Recommended: Moody – Why Do U Feel EP

Where to start with this one? First, we’re sorry we didn’t post it sooner – the timing of its summer release so perfectly suits what’s found within. Under his Moody guise, Kenny Dixon Jr has crafted a trio of songs for late afternoons with warm breezes, though as the seasons change we’re just as happy to reappropriate them for chilly winter mornings in bed. The EP’s title track “Why Do U Feel” functions as its opener as well, starting off quietly enough to have you second-guess whether you’re actually listening to a Detroit legend or Nicolas Jaar. A crooning female vocal weaves in and out as the backdrop skips around like a radio dial scanning aimlessly across faded waves. It pauses here and there on a number of different sounds, any of which could lay grounds for the rest of the track to progress. It’s only tied together following the 2-minute mark with the introduction of a lovely warm kick, and suddenly it all makes sense.

Stream: Moody – Why Do U Feel (KDJ Records)

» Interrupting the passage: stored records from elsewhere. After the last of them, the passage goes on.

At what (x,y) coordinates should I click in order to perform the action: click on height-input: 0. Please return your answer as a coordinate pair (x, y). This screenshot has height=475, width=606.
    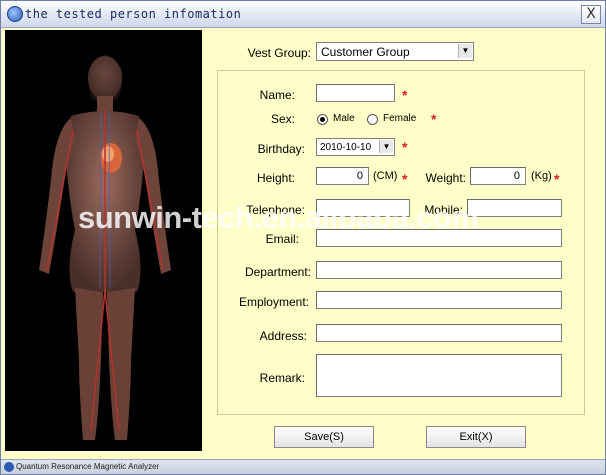
    Looking at the image, I should click on (342, 176).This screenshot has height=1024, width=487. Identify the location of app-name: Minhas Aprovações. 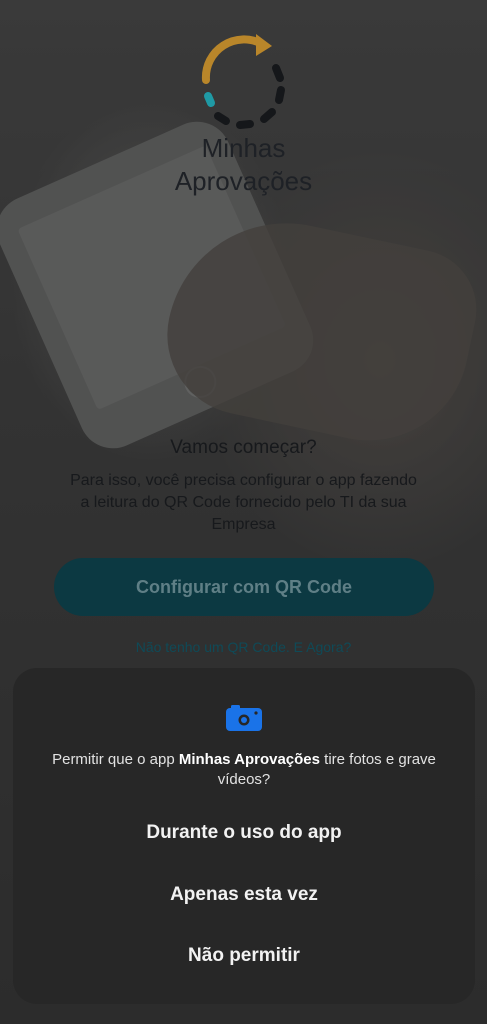
(244, 165).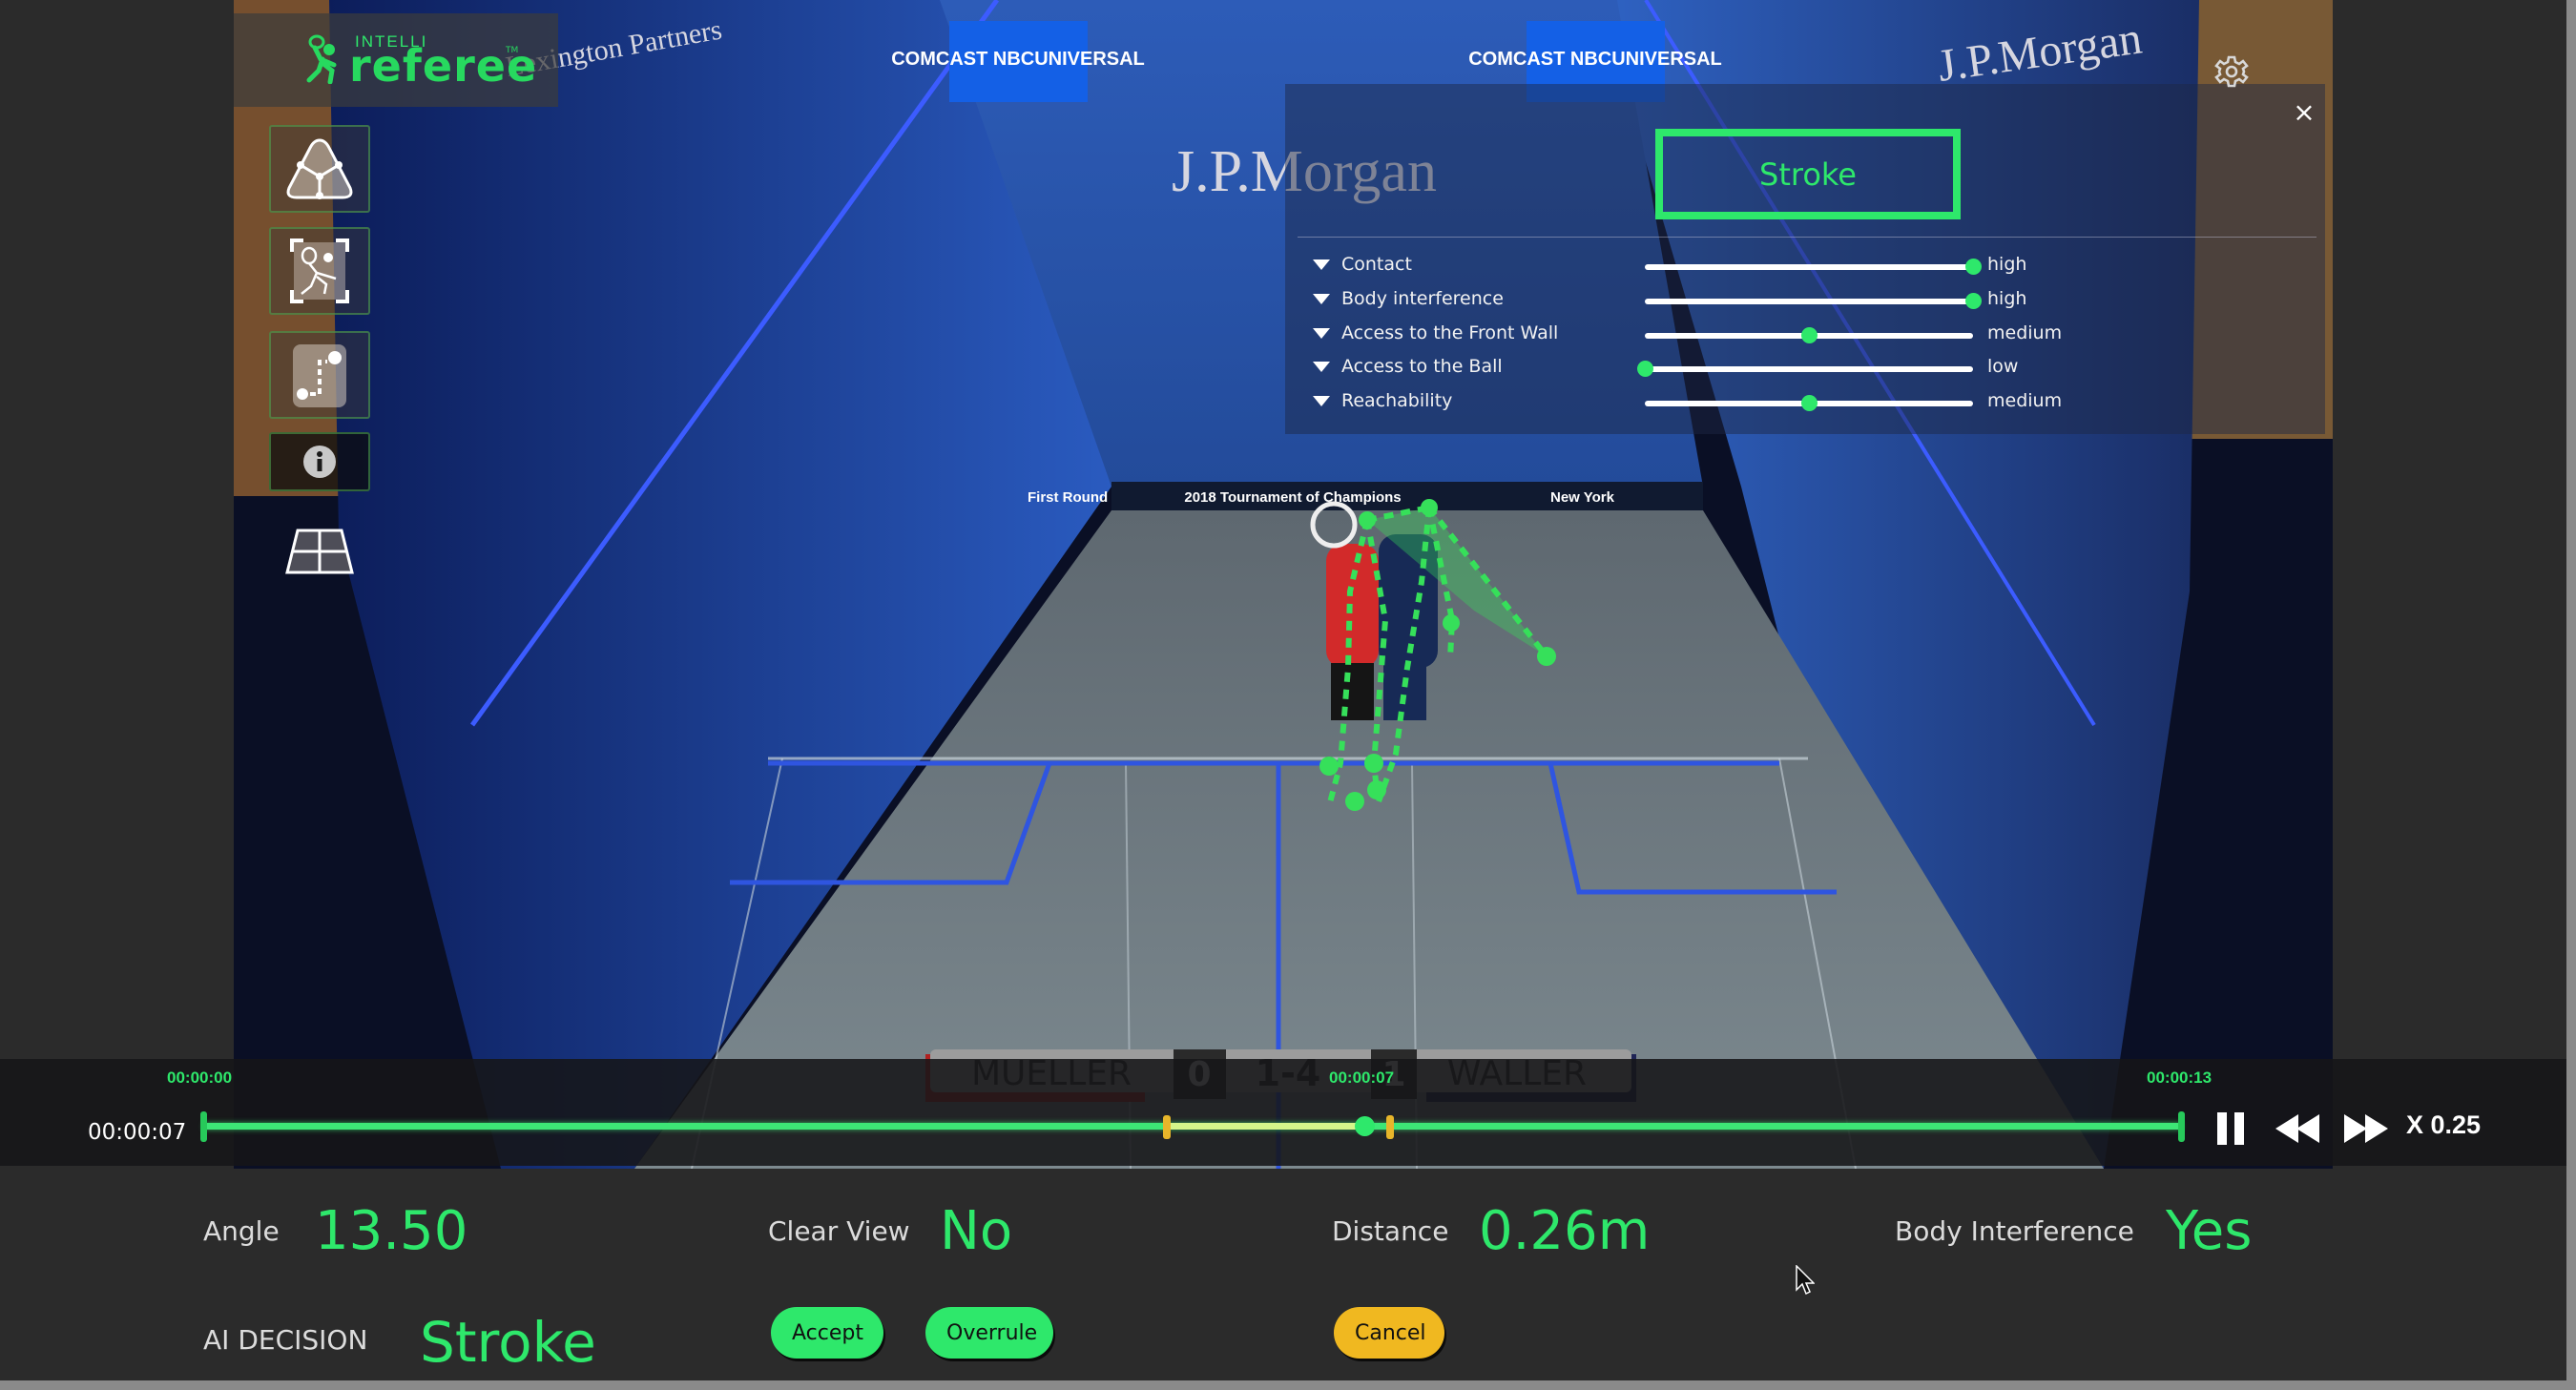  What do you see at coordinates (1450, 332) in the screenshot?
I see `criterion-label: Access to the Front Wall` at bounding box center [1450, 332].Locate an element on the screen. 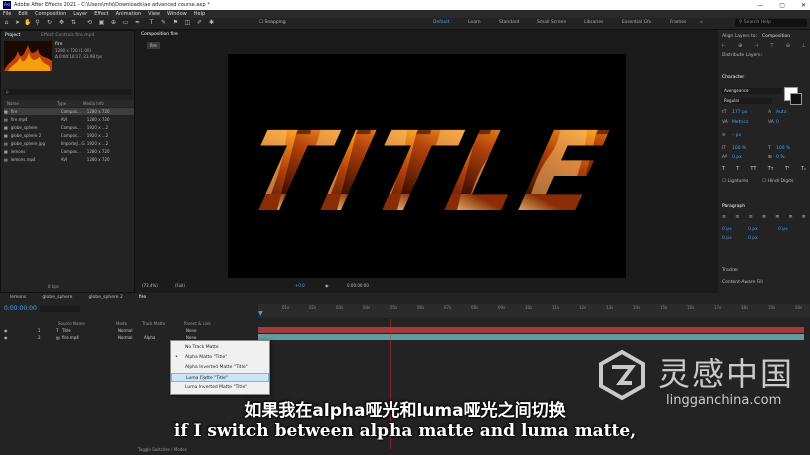 The width and height of the screenshot is (810, 455). align-text-left-icon: ≡ is located at coordinates (724, 217).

I Got Werk” is lo-fi and crackling, filled with its muffled conversations, handclaps, and KDJ’s own voice singing the hook. It’s so close to the soulful roots of house that we almost forgot that that’s what it was, being so far removed to its glossed-out relatives, but what a shining example it is. The lively yet cool and collected jam rolls along at a steady 121bpm, definitely making it the most playable selection of the release. The corresponding video, posted on Mahogani Music‘s YouTube back in July, is a great accompaniment and it’s lovely to see Moody so deeply involved with every aspect of the record all the way to appearing in his own video (which you can stream after the jump).

We were hoping that the EP’s closer, called “Born 2 Die,” received that name as a coincidence, but it turns out that Lana del Rey really is that ubiquitous. Perhaps Moody is to be applauded for being this indifferent and sampling as he pleases: after all, given his back catalogue, he can do whatever he wants. Maybe it’s genuine, maybe LDR provided exactly what he was looking for. Maybe it’s a ruse to deter any of listeners that would be so ruffled by a Del Rey sample as to stop listening and turn to something else (in which case, he probably wouldn’t want you listening anyway). If statement-making was on the agenda, then expert treatment of the contentious sample would be most influential in persuading the abandoning of biases against those cashing in on the LDR craze. Unfortunately, the languorous vocal simply drags the song down, no matter whose it is. We thought that maybe LDR’s forever-summer aesthetic could have backed up the vibe of the EP so far, but it’s almost as if her lifelessness has the power to infect everything around it, even draining KDJ’s ability to work his magic. Luckily, the first two-thirds of the release are enchanting enough that we’d have enjoyed the EP equally as much with the exclusion of the last track altogether.

Moody’s “Why Do U Feel” EP was released in July and is sold out basically everywhere.